M. Sarmış: Berberlik diğer esnaf arasında temizlik yönüyle çok öne çıkan bir meslek.

N. Yıldırım: Peygamber Efendimiz pirimiz Selman-ı Farısî'ye dua ederken ilave olarak "Senin ikinci ismin de 'Selman-ı Pâk' olsun." demiştir. Pâk demek temizlik demektir.

M. Sarmış: Eyvallah! Fakat işin bir yönü daha var. Berberler sürekli kıllarla, tüylerle uğraşıyorlar. Her taraf kıl. Üstleri başları kıllarla doluyor. Tabii gittikleri yerlere de götürüyorlar, eve de götürüyorlardır. Suya düşebilir, yemeğe düşebilir. Yenge rahatsız olmuyor mu?

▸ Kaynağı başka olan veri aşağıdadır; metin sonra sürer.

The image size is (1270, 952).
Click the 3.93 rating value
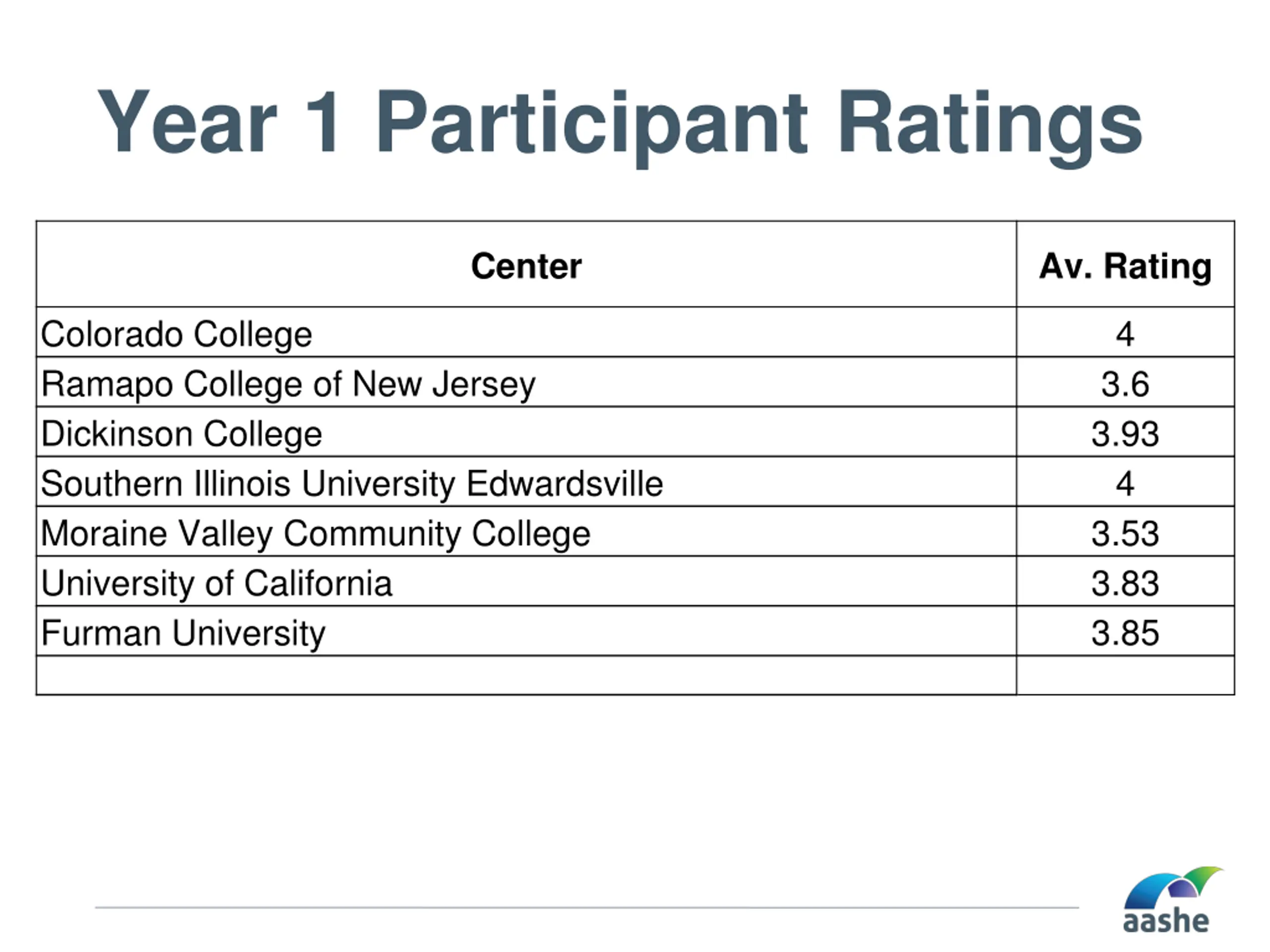click(x=1125, y=434)
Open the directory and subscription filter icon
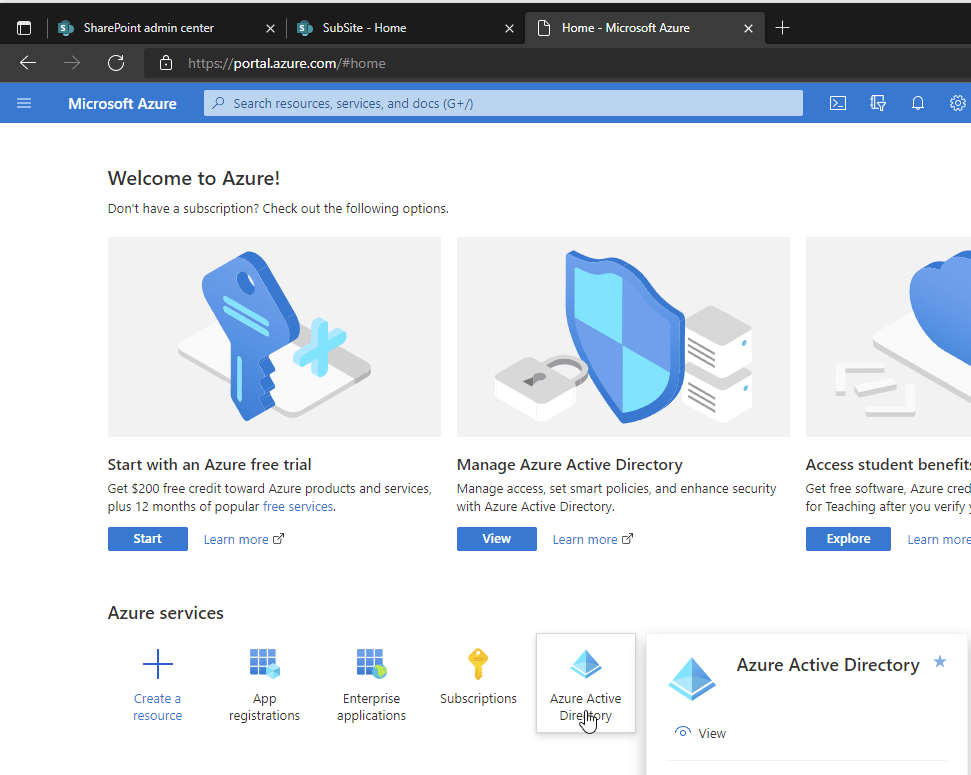The width and height of the screenshot is (971, 775). [x=877, y=103]
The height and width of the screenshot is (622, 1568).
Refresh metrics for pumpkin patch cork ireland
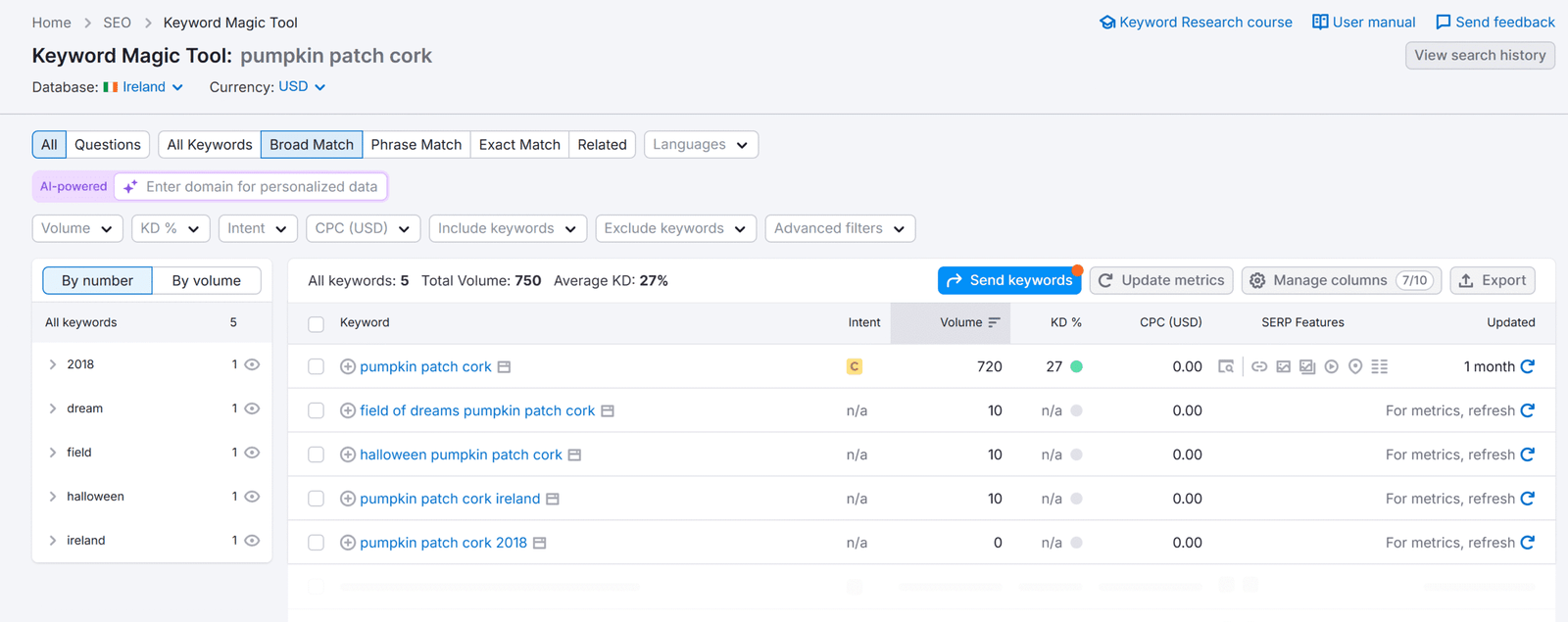1527,499
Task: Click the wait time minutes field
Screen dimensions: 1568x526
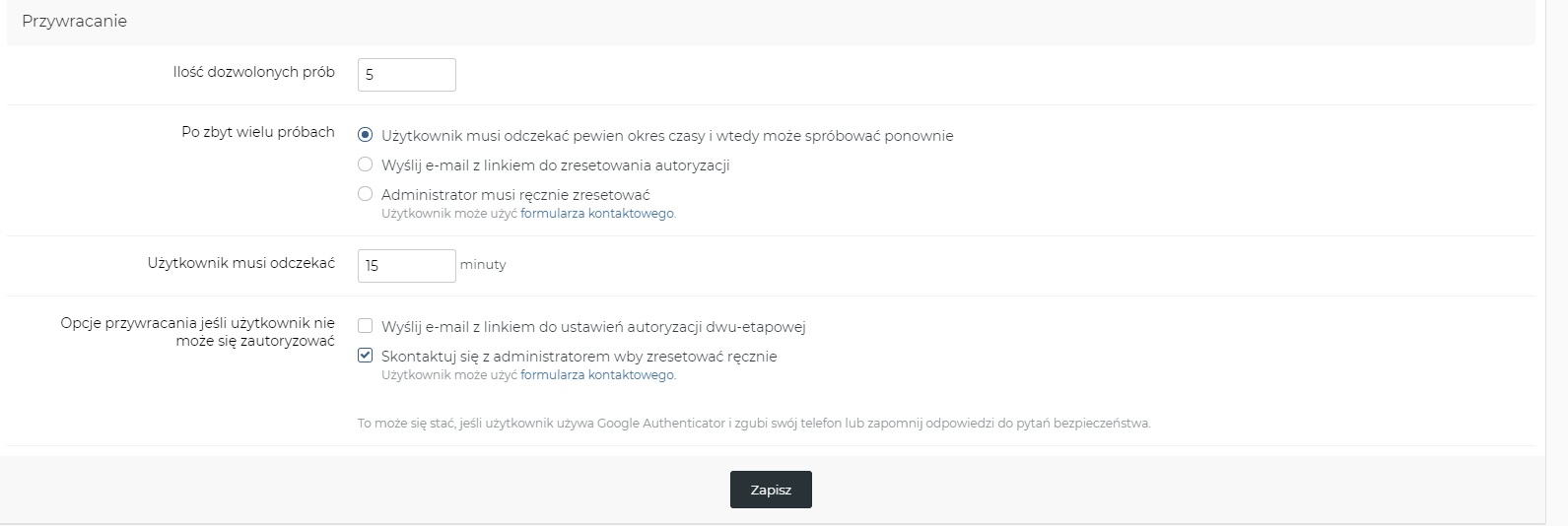Action: pos(406,266)
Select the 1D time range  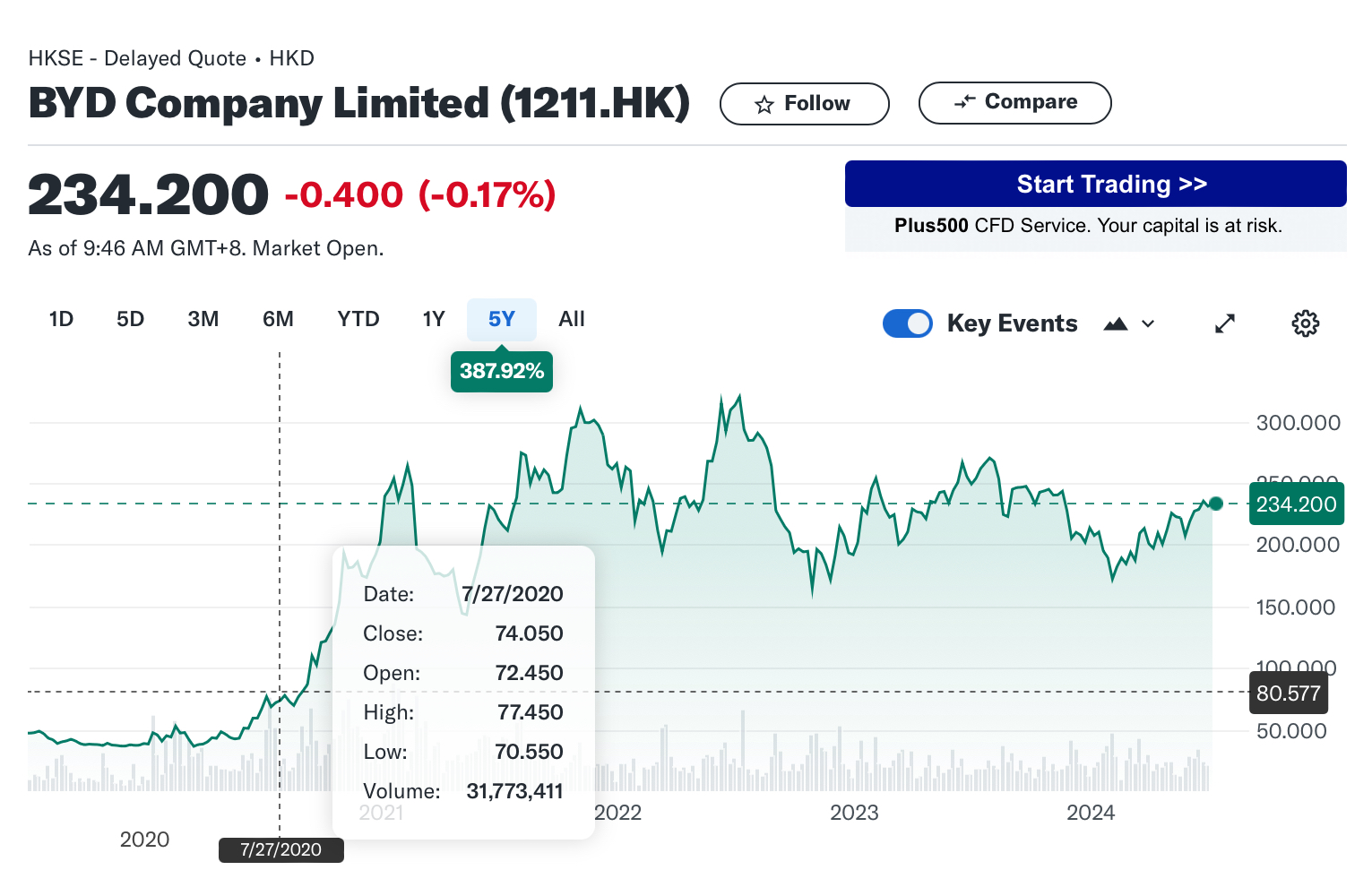pos(61,319)
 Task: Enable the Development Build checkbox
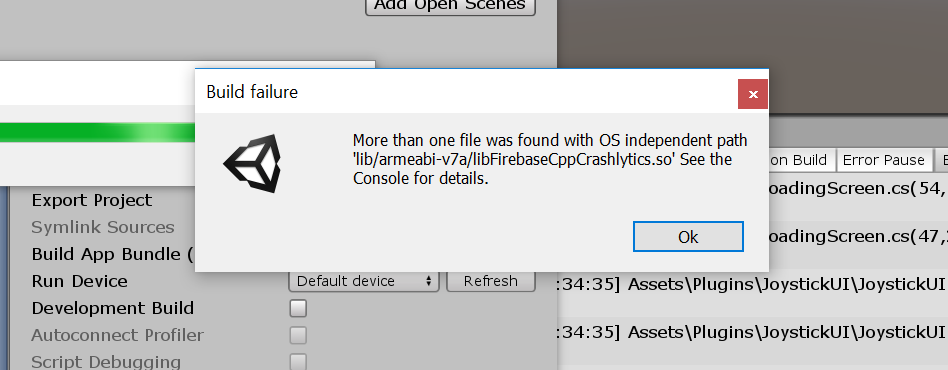tap(298, 308)
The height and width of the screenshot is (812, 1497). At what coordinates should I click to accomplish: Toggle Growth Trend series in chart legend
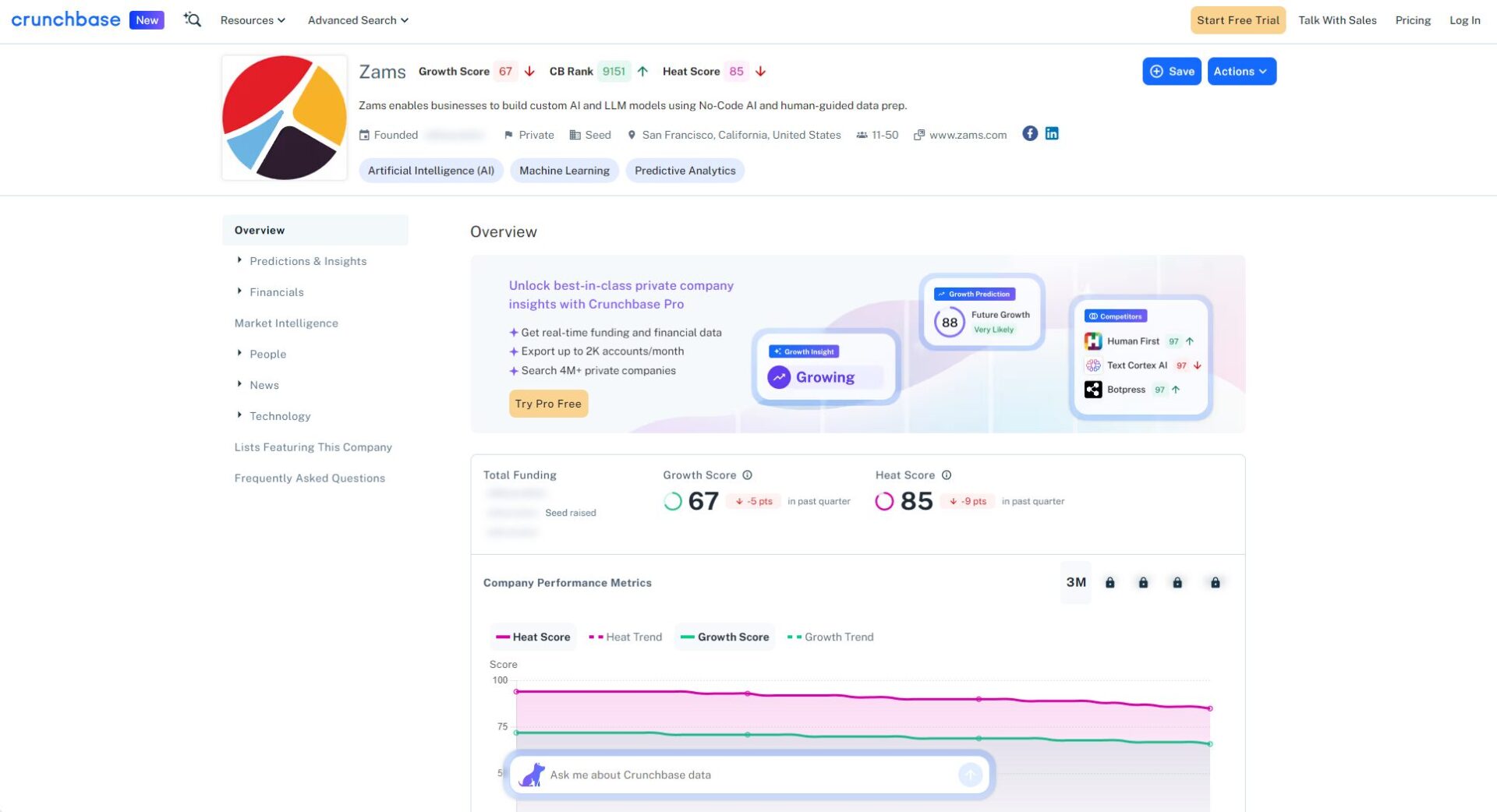click(830, 637)
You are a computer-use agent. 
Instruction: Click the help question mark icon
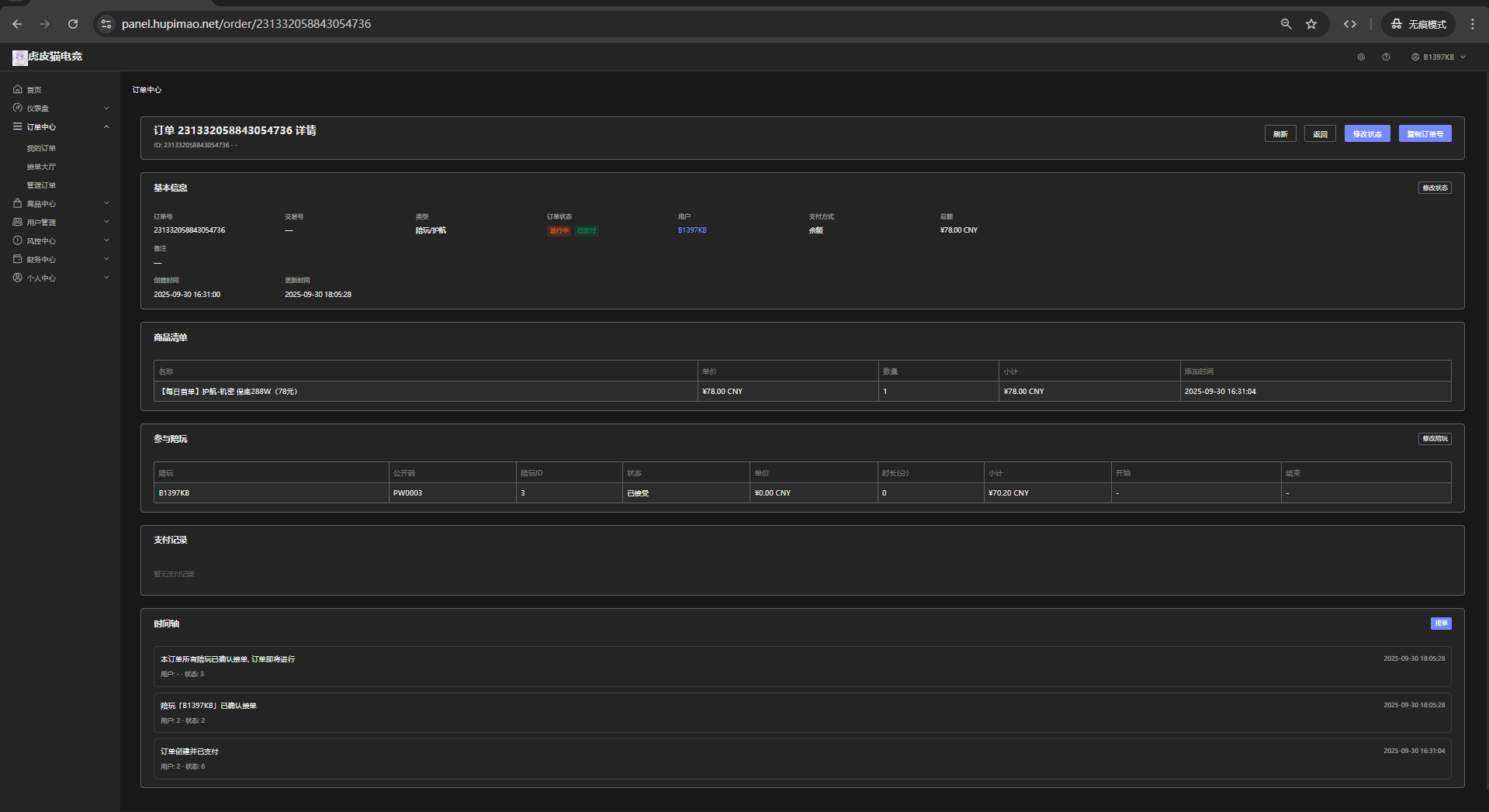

N. Yıldırım: (Güzel bir kahkaha attıktan sonra) Doğrudur. Ben o konuda çok titizim. Buradan çıkmadan önce üstümü başımı güzelce temizlerim. Şimdi önlük giymiyorum, ama eskisi kadar çok tıraş etmediğim için. Yoksa eskiden önlüğüm vardı, tıraşa başlarken mutlaka giyerdim. Ellerimi sık sık sabunlarım. Bir kız kardeşim var, İsmet, şimdi İstanbul'da kendisi, bir gün bana dedi ki "Abi senin ellerin kirli." "Niye?" dedim. O zaman bekârız daha. Dedi "Sen her türlü insanı tıraş ediyorsun." Öyle bir gün oldu ki babam onu bir berbere verdi, eşi de berber. Öyle olunca dedim ki "Bak zamanında beni beğenmiyordun, ama şimdi eşin de berber." "Ah!" diyor, "Ben berberlere kurban olurum. Berberler çok temiz." Temiz ya! Ama her berber mi? Bakın benim tırnaklarıma. Kısa ve temiz olmasına çok dikkat ederim. Birçok berber gördüm, tırnakları uzun ve dibi kirli. Yav sen insana hitap ediyorsun.  Çok temiz olmalısın. Üstün başın temiz olmalı. Bazı berberler var, kokuyor. Ha bazı müşteriler de var, onlardan daha çok kokuyor. Ben çok rahatsız oluyorum.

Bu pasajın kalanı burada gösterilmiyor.